In the data below, give the number of lines that contain the word "will". Nothing else is needed.

:: SOURCE MATERIAL

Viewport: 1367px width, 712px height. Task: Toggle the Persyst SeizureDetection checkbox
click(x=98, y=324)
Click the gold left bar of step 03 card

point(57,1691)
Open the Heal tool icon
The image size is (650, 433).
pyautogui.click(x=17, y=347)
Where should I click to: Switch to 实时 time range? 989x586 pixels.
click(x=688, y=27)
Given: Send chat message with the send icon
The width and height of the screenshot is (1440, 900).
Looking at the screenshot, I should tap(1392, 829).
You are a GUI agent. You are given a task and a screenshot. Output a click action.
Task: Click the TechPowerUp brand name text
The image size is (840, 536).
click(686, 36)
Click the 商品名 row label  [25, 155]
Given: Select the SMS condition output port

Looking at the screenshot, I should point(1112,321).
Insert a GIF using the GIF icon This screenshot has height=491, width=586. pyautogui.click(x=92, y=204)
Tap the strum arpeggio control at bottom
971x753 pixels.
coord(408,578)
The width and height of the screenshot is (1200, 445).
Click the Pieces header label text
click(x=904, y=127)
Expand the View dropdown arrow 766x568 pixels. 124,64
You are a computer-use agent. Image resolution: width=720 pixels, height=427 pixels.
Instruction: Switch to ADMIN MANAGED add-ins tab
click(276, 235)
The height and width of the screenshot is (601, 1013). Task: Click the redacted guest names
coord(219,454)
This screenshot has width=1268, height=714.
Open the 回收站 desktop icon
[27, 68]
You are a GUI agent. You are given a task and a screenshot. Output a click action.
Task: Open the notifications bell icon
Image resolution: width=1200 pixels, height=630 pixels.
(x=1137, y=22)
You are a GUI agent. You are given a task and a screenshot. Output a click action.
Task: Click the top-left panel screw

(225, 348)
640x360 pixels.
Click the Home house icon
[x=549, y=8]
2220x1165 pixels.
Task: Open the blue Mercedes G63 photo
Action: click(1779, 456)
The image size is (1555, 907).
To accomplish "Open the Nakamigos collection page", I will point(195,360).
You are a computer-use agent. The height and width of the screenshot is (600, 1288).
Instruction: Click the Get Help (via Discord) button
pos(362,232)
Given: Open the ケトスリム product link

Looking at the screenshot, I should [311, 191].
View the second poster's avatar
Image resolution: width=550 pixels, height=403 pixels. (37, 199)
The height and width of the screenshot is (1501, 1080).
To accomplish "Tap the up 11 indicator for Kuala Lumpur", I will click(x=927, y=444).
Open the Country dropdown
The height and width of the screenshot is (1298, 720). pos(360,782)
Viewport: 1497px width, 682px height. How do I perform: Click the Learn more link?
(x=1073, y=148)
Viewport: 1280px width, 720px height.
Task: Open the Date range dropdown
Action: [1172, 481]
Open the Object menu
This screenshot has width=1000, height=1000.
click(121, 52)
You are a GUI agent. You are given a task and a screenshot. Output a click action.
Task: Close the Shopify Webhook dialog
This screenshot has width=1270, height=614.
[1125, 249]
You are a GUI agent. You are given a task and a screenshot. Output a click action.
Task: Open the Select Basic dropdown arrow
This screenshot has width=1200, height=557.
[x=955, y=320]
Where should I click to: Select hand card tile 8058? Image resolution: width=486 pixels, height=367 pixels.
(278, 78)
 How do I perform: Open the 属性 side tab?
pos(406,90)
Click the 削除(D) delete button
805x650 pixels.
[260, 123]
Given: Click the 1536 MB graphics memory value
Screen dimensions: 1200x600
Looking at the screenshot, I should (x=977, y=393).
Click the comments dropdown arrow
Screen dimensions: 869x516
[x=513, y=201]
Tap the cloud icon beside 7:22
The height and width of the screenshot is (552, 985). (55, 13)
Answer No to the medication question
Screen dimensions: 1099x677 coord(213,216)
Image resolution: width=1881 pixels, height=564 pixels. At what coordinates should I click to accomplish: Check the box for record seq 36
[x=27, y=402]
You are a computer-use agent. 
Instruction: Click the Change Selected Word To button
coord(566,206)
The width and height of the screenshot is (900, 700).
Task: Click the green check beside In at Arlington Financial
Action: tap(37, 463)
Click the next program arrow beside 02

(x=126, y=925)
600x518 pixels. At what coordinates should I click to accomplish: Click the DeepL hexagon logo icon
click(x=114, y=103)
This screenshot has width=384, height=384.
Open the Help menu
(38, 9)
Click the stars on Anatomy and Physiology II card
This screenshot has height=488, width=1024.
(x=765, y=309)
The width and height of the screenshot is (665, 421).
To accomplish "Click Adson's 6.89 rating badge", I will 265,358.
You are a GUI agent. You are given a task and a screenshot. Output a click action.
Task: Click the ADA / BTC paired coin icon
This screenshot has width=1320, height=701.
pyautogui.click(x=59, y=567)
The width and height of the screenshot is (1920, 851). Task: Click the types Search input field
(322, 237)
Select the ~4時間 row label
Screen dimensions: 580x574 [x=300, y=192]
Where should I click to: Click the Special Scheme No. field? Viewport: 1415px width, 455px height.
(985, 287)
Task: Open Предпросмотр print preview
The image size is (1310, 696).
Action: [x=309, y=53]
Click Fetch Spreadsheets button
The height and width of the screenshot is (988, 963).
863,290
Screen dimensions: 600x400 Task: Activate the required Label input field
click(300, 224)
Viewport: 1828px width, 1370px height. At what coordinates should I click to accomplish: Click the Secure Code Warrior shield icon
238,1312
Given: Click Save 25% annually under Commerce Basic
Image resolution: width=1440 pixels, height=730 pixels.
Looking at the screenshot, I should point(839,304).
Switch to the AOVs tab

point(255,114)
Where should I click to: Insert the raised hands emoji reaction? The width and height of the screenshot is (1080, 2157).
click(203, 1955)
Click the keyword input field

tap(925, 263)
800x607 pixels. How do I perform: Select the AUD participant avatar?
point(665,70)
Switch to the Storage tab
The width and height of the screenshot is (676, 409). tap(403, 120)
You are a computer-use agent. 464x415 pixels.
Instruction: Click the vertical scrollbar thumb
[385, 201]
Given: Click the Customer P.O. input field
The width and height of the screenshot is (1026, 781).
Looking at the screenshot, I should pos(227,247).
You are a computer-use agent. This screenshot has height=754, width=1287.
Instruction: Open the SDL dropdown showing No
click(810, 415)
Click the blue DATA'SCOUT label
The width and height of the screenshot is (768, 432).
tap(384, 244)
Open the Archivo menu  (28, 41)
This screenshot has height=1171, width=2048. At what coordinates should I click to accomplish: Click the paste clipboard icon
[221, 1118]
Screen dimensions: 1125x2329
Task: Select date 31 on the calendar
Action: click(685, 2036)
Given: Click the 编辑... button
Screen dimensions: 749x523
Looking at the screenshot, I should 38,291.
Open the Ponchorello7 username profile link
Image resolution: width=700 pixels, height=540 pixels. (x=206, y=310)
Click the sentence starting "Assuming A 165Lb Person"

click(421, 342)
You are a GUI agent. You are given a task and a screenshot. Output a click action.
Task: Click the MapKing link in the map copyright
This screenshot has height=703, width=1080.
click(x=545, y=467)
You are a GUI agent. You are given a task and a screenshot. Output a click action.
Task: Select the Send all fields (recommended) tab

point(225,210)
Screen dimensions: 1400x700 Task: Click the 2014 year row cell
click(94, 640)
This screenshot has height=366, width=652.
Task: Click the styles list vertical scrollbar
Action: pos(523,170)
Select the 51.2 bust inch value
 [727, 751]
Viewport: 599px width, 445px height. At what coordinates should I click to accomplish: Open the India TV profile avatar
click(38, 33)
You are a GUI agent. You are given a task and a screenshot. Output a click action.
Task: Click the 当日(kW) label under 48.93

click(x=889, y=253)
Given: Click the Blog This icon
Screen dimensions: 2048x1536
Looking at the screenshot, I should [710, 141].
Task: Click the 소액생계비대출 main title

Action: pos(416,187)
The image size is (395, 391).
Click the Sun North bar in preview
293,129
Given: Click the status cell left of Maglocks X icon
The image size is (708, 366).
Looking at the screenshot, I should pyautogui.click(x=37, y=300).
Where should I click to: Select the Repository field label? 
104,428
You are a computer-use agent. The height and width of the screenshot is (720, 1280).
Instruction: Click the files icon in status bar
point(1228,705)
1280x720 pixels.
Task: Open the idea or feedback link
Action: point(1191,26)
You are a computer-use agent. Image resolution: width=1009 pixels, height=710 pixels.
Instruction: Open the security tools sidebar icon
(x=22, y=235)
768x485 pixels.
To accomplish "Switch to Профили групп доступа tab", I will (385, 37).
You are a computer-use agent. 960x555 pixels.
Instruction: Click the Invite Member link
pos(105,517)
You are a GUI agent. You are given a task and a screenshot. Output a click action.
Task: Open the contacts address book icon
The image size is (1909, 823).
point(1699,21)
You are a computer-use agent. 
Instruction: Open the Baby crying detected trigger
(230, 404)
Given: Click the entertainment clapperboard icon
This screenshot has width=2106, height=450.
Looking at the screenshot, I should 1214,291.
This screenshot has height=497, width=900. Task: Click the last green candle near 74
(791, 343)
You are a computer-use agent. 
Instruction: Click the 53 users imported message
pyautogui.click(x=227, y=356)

::::

> _YOUR SOLUTION_: 4